▶ WRITTEN INSTRUCTION: Retype all of the material below word for word, leaving out the pictures.

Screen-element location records
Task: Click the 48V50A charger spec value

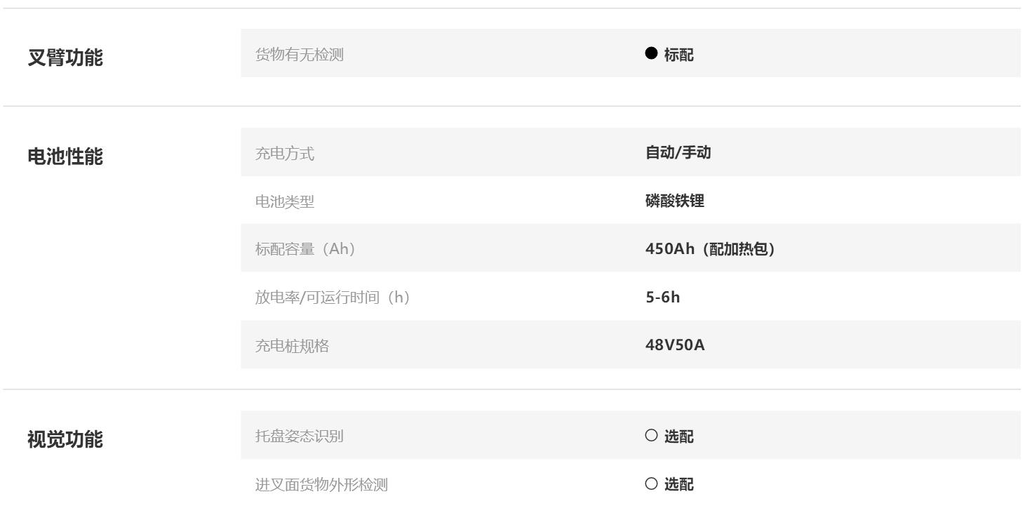Action: click(675, 345)
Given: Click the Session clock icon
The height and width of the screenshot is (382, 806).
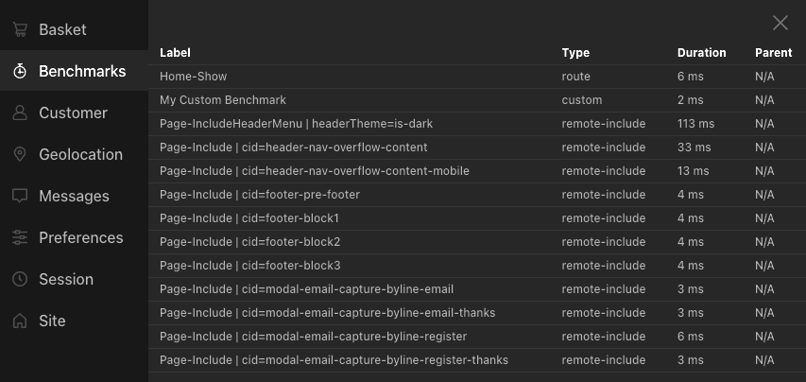Looking at the screenshot, I should pos(19,279).
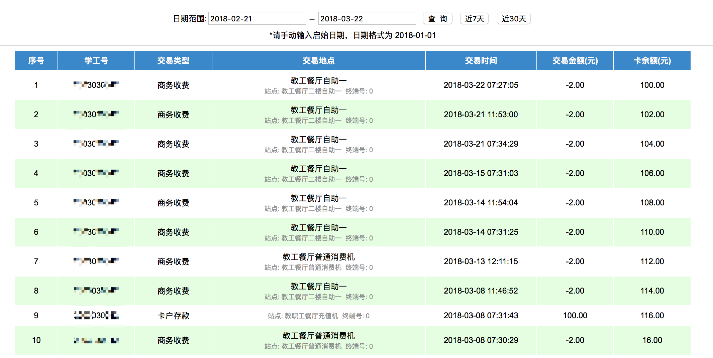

▶ ANSWER TO THIS TASK:
Task: Click the 48V50A charger spec value

Action: click(675, 345)
Given: Click the Session clock icon
The height and width of the screenshot is (382, 806).
Looking at the screenshot, I should pos(19,279).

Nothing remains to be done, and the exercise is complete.